**Work instruction**. In the material below, find each line with the string "color" and copy it.

** Opening Excerpted data block **

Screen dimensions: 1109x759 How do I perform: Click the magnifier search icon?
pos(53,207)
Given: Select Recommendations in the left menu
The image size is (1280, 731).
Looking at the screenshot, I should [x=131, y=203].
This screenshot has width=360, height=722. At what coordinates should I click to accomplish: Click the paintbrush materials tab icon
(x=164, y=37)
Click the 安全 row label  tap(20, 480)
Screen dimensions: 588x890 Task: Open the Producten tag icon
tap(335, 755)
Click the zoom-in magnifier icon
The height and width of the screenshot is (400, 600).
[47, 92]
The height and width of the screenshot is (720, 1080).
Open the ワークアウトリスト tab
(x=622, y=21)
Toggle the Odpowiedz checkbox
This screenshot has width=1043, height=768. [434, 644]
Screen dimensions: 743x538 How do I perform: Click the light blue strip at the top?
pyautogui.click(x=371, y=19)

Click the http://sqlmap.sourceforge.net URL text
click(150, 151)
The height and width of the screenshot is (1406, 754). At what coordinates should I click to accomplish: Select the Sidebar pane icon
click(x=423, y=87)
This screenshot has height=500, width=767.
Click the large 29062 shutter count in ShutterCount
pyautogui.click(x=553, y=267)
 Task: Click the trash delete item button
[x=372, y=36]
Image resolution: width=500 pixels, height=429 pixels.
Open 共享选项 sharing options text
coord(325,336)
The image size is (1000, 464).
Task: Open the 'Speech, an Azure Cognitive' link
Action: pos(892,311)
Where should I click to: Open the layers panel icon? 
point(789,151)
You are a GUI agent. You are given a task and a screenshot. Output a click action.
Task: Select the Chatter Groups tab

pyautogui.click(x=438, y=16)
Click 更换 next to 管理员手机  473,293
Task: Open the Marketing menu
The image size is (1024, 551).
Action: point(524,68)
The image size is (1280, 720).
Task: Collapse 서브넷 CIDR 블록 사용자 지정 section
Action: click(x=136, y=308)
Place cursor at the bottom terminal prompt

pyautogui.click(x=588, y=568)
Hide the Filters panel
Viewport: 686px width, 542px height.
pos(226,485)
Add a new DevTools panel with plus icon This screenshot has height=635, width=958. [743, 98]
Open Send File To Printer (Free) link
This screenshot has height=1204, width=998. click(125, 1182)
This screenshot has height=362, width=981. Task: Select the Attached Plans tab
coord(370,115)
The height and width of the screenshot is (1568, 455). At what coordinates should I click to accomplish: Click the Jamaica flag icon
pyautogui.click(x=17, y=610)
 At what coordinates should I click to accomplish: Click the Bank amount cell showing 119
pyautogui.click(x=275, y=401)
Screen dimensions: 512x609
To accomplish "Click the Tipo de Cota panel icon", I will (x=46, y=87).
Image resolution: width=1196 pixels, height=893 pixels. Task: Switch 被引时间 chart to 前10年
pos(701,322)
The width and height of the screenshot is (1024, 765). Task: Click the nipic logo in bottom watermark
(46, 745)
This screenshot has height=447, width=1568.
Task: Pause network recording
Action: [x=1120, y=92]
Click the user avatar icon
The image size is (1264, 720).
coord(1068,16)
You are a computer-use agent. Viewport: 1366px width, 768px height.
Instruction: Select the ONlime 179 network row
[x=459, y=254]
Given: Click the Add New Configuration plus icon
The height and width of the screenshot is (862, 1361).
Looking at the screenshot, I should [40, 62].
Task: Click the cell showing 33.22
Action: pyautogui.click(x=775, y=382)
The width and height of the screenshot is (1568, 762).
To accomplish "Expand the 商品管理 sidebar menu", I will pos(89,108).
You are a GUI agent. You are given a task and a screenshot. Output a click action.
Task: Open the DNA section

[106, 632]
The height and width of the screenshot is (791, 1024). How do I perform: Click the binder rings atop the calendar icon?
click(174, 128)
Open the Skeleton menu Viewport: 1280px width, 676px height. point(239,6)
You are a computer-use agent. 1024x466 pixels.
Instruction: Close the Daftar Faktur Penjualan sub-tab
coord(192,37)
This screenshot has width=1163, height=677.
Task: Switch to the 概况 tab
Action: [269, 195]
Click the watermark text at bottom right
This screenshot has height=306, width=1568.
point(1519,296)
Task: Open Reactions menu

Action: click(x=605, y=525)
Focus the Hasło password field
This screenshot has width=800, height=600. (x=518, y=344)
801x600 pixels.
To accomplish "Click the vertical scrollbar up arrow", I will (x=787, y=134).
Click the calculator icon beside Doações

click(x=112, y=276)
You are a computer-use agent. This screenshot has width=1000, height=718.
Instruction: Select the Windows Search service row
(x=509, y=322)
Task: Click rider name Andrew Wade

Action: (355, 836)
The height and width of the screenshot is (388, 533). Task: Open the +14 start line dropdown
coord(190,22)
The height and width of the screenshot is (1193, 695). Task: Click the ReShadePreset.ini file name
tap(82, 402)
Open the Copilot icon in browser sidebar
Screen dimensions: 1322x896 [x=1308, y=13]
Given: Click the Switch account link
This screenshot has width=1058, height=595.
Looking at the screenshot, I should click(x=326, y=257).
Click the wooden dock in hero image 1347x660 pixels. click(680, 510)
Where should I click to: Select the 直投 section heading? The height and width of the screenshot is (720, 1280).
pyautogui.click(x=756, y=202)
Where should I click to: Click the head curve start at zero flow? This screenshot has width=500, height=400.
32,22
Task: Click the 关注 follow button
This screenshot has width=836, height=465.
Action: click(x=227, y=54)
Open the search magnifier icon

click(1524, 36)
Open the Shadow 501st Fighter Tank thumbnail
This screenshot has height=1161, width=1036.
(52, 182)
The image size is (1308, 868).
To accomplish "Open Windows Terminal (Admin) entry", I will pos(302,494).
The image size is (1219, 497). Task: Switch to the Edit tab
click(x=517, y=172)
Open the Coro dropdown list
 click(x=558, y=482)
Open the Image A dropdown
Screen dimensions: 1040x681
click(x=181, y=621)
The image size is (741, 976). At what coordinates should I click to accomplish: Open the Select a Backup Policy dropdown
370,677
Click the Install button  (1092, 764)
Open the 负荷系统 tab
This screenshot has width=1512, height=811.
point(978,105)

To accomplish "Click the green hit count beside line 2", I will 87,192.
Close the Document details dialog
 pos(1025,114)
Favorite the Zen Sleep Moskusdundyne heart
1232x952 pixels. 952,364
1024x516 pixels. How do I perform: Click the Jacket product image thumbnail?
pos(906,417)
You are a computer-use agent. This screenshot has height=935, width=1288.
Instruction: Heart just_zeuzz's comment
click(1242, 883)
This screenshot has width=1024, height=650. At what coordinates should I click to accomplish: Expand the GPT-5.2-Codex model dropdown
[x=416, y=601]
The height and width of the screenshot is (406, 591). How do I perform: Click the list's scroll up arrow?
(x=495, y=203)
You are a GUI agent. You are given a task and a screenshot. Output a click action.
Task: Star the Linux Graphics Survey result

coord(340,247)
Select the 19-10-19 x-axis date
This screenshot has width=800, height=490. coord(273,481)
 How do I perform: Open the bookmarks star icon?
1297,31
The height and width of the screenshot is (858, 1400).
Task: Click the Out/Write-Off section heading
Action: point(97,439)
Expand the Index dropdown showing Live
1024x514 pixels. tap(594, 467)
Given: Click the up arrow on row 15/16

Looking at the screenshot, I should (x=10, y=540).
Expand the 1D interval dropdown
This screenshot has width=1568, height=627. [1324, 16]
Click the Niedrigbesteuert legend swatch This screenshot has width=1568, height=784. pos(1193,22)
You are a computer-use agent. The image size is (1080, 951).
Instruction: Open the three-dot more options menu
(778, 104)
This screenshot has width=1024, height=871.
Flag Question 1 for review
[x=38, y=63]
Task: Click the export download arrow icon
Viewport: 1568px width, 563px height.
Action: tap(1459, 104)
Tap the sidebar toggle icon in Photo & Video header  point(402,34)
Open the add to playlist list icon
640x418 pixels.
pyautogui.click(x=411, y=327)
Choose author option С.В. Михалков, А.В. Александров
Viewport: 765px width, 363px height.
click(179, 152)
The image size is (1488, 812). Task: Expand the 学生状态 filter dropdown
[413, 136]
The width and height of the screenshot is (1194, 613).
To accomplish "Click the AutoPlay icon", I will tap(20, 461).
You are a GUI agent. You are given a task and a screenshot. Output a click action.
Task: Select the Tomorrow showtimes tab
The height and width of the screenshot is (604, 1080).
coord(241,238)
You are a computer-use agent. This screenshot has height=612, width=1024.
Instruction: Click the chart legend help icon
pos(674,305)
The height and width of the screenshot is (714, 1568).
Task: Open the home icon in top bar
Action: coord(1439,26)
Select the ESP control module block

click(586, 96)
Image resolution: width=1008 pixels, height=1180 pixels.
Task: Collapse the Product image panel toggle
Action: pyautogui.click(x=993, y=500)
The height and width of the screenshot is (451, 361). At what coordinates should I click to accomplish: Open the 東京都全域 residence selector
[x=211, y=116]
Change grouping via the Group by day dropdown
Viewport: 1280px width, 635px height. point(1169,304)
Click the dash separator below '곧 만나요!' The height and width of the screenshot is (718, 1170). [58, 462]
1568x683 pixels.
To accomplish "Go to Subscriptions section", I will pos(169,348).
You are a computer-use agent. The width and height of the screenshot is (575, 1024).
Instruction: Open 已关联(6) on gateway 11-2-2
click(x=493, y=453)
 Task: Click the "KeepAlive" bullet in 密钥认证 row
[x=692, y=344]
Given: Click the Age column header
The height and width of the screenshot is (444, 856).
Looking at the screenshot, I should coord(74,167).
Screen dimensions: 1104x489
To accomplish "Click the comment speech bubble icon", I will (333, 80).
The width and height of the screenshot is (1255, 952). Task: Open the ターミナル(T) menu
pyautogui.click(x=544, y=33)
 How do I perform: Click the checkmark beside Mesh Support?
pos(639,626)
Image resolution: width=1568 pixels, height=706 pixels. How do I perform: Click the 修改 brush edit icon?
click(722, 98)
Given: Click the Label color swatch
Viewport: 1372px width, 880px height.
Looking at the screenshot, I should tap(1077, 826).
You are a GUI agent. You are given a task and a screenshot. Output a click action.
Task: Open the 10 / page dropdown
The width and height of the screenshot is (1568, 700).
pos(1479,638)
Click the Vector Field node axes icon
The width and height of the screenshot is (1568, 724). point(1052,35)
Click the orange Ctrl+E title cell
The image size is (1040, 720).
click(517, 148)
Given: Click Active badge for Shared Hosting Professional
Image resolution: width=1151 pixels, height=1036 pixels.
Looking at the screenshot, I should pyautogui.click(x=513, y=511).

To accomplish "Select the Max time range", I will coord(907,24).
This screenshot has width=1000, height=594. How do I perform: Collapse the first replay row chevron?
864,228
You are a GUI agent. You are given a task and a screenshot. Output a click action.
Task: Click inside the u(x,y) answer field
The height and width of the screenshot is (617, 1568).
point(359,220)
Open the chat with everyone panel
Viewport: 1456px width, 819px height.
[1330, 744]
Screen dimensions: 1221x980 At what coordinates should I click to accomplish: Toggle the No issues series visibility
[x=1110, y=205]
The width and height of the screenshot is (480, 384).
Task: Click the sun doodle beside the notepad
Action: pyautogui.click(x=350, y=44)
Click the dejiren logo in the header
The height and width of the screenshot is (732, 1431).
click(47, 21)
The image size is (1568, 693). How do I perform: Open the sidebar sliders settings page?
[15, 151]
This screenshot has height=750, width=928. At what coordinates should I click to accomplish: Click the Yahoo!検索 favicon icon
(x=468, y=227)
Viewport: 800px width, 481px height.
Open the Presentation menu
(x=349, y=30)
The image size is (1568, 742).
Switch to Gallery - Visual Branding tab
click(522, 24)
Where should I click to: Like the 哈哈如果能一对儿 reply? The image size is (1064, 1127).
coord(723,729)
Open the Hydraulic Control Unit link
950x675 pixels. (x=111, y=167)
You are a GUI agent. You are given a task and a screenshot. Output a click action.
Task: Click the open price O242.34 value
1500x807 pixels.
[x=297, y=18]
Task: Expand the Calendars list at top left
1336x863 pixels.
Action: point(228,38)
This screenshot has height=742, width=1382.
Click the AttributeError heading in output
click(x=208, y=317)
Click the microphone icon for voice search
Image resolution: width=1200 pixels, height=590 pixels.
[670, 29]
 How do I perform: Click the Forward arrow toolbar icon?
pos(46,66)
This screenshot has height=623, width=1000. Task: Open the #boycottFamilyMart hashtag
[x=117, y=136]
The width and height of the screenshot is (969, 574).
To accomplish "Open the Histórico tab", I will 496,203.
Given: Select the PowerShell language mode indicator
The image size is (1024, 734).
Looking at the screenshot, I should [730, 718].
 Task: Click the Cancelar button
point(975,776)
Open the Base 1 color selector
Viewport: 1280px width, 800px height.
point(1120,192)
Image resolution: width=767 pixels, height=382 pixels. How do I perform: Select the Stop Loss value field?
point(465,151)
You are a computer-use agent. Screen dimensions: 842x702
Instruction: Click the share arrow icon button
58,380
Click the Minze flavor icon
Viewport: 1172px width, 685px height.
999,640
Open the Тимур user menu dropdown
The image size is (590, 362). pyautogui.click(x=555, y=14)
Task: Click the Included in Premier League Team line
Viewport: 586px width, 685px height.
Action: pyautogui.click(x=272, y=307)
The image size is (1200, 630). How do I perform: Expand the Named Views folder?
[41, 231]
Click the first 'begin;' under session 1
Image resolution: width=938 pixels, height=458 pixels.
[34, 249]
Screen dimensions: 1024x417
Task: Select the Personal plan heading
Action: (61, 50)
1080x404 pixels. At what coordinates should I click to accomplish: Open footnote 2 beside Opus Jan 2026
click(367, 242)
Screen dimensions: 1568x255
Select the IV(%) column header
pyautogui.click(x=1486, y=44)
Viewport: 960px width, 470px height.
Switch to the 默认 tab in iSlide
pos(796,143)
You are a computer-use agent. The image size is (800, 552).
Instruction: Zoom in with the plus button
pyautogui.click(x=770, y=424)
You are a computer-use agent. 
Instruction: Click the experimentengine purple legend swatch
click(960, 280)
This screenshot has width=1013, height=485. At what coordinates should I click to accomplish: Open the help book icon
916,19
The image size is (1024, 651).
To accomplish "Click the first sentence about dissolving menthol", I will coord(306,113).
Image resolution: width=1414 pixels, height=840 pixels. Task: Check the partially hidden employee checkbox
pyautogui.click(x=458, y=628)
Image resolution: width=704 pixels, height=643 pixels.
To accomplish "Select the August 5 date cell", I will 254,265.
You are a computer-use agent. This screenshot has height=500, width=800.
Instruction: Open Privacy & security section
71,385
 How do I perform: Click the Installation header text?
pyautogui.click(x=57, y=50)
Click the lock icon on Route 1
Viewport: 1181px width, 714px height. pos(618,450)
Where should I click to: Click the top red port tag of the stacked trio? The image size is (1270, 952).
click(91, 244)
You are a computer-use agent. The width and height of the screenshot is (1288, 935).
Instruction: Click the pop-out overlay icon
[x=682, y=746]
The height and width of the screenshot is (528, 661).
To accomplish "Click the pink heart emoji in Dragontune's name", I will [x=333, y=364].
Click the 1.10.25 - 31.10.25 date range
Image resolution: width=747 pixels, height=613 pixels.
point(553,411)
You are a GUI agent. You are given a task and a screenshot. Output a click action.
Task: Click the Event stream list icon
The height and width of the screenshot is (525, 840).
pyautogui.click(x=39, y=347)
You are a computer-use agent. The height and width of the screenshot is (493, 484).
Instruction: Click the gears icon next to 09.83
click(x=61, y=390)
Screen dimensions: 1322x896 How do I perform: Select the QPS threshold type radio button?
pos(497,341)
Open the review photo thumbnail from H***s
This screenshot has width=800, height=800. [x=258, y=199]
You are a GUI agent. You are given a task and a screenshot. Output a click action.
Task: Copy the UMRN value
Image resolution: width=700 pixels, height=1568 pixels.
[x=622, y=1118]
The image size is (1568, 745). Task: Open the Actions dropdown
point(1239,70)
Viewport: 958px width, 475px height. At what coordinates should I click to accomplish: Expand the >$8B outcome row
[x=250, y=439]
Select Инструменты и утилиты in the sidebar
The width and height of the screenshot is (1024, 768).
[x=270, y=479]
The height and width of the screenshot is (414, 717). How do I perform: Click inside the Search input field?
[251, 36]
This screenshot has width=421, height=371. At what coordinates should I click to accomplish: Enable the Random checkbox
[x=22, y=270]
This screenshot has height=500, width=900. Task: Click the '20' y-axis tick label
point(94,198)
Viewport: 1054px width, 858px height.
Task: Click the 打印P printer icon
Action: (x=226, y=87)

** Closing Excerpted data block **

**Answer space**.
Given: Click the Label color swatch
Open the Base 1 color selector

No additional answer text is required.